## MATERIAL FOR THIS EXERCISE
+===+

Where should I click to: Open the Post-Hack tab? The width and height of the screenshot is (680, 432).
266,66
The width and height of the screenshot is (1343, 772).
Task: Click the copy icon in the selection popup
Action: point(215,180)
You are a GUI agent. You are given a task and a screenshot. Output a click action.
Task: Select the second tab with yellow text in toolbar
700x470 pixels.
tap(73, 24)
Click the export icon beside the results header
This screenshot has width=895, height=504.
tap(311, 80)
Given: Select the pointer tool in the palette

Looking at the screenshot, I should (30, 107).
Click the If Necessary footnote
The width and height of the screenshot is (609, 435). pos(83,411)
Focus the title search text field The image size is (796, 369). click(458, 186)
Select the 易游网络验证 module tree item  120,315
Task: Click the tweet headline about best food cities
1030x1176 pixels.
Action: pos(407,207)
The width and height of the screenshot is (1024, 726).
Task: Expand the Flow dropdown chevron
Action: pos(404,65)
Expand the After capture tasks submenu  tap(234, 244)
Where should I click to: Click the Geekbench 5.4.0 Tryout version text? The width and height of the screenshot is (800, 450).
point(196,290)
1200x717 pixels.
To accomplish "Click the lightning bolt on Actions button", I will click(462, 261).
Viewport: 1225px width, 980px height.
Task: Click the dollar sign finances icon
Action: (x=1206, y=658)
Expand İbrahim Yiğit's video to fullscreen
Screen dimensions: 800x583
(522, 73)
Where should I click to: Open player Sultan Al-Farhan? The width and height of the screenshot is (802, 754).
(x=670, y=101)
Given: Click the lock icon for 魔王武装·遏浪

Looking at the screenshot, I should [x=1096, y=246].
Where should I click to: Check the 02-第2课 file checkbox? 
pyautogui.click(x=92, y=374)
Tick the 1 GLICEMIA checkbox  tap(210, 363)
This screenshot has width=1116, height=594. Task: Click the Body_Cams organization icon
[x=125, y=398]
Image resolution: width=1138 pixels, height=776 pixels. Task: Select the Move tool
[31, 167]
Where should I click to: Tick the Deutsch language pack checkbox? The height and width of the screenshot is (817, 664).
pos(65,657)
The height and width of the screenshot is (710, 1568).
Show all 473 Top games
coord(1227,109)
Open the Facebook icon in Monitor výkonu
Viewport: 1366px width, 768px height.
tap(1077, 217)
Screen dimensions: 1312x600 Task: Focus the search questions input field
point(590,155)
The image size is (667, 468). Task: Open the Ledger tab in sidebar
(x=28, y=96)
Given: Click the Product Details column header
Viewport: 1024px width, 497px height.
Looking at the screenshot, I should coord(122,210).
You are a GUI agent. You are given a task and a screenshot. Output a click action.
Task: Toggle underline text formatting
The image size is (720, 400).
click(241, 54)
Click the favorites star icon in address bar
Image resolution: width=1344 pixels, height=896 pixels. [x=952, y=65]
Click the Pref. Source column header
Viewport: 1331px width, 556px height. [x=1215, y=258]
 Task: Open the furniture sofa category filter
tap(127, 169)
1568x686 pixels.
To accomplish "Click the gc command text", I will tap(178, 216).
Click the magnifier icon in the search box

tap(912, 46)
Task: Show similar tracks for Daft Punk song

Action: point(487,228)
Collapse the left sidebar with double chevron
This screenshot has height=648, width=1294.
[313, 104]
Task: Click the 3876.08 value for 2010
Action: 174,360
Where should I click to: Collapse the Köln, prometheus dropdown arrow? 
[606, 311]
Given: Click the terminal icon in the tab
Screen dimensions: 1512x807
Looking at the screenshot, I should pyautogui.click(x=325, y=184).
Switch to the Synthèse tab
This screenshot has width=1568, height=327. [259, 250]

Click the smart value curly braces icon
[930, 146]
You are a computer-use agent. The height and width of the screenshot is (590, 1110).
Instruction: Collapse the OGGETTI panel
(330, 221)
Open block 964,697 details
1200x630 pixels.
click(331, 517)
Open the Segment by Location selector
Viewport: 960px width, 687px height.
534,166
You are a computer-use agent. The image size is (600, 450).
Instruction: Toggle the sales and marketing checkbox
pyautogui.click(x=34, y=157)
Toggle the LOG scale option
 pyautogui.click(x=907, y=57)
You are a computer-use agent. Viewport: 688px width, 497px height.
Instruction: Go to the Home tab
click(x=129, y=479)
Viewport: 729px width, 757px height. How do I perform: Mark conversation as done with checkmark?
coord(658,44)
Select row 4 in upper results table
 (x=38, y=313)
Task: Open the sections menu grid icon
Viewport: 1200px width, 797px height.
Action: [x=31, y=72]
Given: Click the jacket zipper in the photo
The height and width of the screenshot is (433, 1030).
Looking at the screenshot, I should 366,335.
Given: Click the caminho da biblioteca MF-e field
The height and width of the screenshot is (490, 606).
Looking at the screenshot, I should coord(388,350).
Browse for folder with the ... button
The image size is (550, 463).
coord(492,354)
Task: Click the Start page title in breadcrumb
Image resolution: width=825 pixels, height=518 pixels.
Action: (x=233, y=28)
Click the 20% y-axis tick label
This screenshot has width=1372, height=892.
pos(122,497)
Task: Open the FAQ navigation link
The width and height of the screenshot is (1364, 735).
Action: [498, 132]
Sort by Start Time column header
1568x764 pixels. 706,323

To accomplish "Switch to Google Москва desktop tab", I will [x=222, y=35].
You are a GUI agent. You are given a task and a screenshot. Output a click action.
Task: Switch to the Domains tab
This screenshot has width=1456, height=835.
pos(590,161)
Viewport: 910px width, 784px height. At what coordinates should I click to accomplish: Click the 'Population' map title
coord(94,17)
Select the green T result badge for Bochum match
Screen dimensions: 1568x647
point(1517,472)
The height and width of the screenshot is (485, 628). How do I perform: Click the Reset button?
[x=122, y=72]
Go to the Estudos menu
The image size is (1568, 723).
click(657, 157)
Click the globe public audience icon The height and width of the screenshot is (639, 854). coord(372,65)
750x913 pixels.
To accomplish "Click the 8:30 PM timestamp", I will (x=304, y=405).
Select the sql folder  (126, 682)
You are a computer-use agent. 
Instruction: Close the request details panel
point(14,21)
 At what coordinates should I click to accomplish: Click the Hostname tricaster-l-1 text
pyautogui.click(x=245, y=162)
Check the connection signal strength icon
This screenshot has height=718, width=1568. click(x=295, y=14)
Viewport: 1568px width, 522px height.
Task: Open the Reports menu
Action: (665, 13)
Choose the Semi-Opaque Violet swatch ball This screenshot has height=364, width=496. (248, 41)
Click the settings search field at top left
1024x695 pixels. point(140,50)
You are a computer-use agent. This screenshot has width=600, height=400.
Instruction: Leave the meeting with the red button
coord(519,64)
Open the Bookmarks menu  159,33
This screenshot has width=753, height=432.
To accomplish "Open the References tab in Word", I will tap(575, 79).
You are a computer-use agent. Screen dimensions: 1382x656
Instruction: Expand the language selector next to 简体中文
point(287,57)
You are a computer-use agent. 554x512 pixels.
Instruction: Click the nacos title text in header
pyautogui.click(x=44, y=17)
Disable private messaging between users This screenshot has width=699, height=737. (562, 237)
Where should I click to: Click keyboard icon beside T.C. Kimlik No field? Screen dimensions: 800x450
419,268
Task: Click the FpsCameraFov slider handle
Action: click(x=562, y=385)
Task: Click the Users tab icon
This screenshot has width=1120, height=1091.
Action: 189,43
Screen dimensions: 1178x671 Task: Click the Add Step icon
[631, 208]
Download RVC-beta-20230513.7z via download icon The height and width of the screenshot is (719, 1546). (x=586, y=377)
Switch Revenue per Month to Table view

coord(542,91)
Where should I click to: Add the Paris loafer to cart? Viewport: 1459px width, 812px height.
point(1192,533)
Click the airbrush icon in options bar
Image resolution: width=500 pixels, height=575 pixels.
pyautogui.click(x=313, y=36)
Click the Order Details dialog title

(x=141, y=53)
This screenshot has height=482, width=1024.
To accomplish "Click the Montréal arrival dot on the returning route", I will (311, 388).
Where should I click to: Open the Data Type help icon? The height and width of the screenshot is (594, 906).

+===+

## PROBLEM STATEMENT
Go to the line with "Select the 易游网络验证" in the entries above and repeat every line from there through the line with "Expand the After", exactly and with no other text.

## PROBLEM SOLUTION
Select the 易游网络验证 module tree item  120,315
Task: Click the tweet headline about best food cities
1030x1176 pixels.
Action: pos(407,207)
The width and height of the screenshot is (1024, 726).
Task: Expand the Flow dropdown chevron
Action: pos(404,65)
Expand the After capture tasks submenu  tap(234, 244)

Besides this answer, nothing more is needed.